UofL New Ventures, within the Office of Research and Innovation, will be dedicated to broad entrepreneurial support, from forging connections with experienced and potential company founders to helping the resulting startups attract funding and market share. The goal is to launch innovative new companies that can spur economic development and move research-backed technologies to market.
“UofL already has a long track record of success in getting its research out into the world as new products, therapies, businesses, educational platforms, creative pieces and other works that can save and improve lives,” said Kevin Gardner, executive vice president for research and innovation. “The creation of this new office ultimately will lead to even greater societal impact of UofL research and the technologies and startups it generates.”
UofL New Ventures will be led by Will Metcalf, associate vice president for research development and strategic partnerships.

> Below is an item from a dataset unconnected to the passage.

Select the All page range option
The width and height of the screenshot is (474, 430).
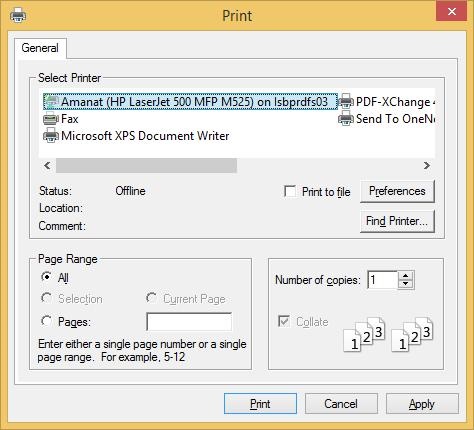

Its leadership team includes Jessica Sharon, director of innovation programs, and Will Fortune, UofL’s program director for the National Security Innovation Network.
This team has broad and deep expertise, ranging from translational research and commercialization, to corporate innovation and engagement, to launching partnerships that spur regional entrepreneurship.
UofL New Ventures will work closely with the UofL Commercialization EPI-Center, which is responsible for managing the university’s intellectual property and making decisions about its licensing to existing entities or to new startups. Together, the two units will work to connect UofL IP with potential founders.
As part of that work, UofL New Ventures will oversee the university’s Entrepreneurs-in-Residence program, which brings seasoned founders to UofL to help shepherd technologies to market. The office also will also help manage the LEAP effort to support regional startup development and success, run in collaboration with the Louisville Healthcare CEO Council.
“We’ve had a lot of success and built momentum with these efforts to spur entrepreneurship and innovation on our campus and beyond,” said Metcalf, who helped launch the LEAP entrepreneurship effort and several successful startups. “With this new office, we are bringing several of our efforts together to accelerate that momentum, creating meaningful impact through translational research, innovation, entrepreneurship and economic development.”
UofL, its innovation and commercialization enterprise and its faculty and researchers already have a strong record of pushing university innovations out into the world. In fiscal year 2020, UofL was awarded 48 new patents and earned $9.4 million from license royalties and other related income, its best year on record and a 30% increase over the year prior. The increased income was propelled by a strong year of deals and startups, with seven new companies launched. Those startups include a new company commercializing a university technology for producing low-calorie sweetener and bio-coal from spent distillers’ grain and one commercializing a tool for measuring employee engagement.
More recently, UofL has extended that expertise to other universities, helping to bring innovations from across the state of Kentucky to market through efforts such as Kentucky Commercialization Ventures. UofL also has earned Innovation & Economic Prosperity University designation from the Association of Public and Land Grant Universities, reflecting its institution-wide commitment and impact on regional economic growth and economic opportunity.